Dataset entries:
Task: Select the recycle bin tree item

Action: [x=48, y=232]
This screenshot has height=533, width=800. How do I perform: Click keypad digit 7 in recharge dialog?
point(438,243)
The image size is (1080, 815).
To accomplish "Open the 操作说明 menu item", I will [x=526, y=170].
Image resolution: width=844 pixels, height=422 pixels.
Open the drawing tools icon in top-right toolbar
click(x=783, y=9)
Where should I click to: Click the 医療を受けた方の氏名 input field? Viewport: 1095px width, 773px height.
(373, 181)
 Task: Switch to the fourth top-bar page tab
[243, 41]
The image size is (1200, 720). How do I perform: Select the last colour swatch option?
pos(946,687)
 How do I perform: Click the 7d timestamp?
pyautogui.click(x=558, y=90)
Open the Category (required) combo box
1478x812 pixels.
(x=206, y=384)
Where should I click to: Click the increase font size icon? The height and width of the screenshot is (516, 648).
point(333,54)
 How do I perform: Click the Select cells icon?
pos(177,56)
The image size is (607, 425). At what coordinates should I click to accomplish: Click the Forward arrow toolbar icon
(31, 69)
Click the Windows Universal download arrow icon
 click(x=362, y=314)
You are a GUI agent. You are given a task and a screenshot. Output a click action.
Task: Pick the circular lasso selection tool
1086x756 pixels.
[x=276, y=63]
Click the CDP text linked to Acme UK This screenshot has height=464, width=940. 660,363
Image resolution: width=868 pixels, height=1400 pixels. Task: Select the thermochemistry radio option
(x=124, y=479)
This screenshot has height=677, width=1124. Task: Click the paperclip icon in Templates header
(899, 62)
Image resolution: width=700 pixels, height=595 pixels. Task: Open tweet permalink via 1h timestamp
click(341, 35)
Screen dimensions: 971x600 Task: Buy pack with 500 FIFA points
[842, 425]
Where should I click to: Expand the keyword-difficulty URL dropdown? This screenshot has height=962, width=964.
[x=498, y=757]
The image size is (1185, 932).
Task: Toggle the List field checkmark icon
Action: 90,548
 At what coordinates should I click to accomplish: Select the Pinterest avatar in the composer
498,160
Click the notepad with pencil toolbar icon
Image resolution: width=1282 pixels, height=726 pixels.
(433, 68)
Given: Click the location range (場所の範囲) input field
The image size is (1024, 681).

(What is expected) Each line of the records belongs in the answer, reproduced exactly.

(Written answer)
Task: Select the recycle bin tree item

Action: [x=48, y=232]
This screenshot has height=533, width=800. How do I perform: Click keypad digit 7 in recharge dialog?
point(438,243)
The image size is (1080, 815).
To accomplish "Open the 操作说明 menu item", I will [x=526, y=170].
Image resolution: width=844 pixels, height=422 pixels.
Open the drawing tools icon in top-right toolbar
click(x=783, y=9)
Where should I click to: Click the 医療を受けた方の氏名 input field? Viewport: 1095px width, 773px height.
(373, 181)
 Task: Switch to the fourth top-bar page tab
[243, 41]
The image size is (1200, 720). How do I perform: Select the last colour swatch option?
pos(946,687)
 How do I perform: Click the 7d timestamp?
pyautogui.click(x=558, y=90)
Open the Category (required) combo box
1478x812 pixels.
(x=206, y=384)
Where should I click to: Click the increase font size icon? The height and width of the screenshot is (516, 648).
point(333,54)
 How do I perform: Click the Select cells icon?
pos(177,56)
The image size is (607, 425). At what coordinates should I click to accomplish: Click the Forward arrow toolbar icon
(31, 69)
Click the Windows Universal download arrow icon
 click(x=362, y=314)
You are a GUI agent. You are given a task and a screenshot. Output a click action.
Task: Pick the circular lasso selection tool
1086x756 pixels.
[x=276, y=63]
Click the CDP text linked to Acme UK This screenshot has height=464, width=940. 660,363
Image resolution: width=868 pixels, height=1400 pixels. Task: Select the thermochemistry radio option
(x=124, y=479)
This screenshot has height=677, width=1124. Task: Click the paperclip icon in Templates header
(899, 62)
Image resolution: width=700 pixels, height=595 pixels. Task: Open tweet permalink via 1h timestamp
click(341, 35)
Screen dimensions: 971x600 Task: Buy pack with 500 FIFA points
[842, 425]
Where should I click to: Expand the keyword-difficulty URL dropdown? This screenshot has height=962, width=964.
[x=498, y=757]
The image size is (1185, 932).
Task: Toggle the List field checkmark icon
Action: 90,548
 At what coordinates should I click to accomplish: Select the Pinterest avatar in the composer
498,160
Click the notepad with pencil toolbar icon
Image resolution: width=1282 pixels, height=726 pixels.
(433, 68)
Given: Click the location range (場所の範囲) input field
The image size is (1024, 681).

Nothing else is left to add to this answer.